→ **Task brief**
The text on human patrilocality guesses why man developed this behavior while the other primates didn't. List each trait that guess gives man.

====== Text shown ======

In the case of man, the opposite applies. We
are a patrilocal spcies. In almost all societies yet observed, with
very few exceptions in unusual circumstances, it is the females who leave
their family or their group in order to find their future spouse. This has
even emerged today in developed countries where, since the legal equalisation
of women, no longer oppressed as in previous agricultural times, girls are now
forging ahead of boys at school and university in order to find better jobs
and more chance of finding husbands who offer the economic security needed to
raise children.
But back to trading: Why should man have developed
this behaviour while the other primates didn't? It is my guess that, with
larger brains -- more precisely, larger frontal lobes -- man was more
adventurous and capable of fending for himself in the open savannahs of Africa
with very few trees available to be climbed for safety when attacked by
predators. However, because this was a more dangerous habitat than his
predecessors' existence on the margins of the rain forests, then even bachelor
groups would have found this too dangerous.

====== Source data ======

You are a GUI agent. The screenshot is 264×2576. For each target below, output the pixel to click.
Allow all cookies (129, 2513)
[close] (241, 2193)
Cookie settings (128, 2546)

======

→ **Correct result**
- Larger brains (more precisely, larger frontal lobes)
- More adventurous
- Capable of fending for himself in the open savannahs of Africa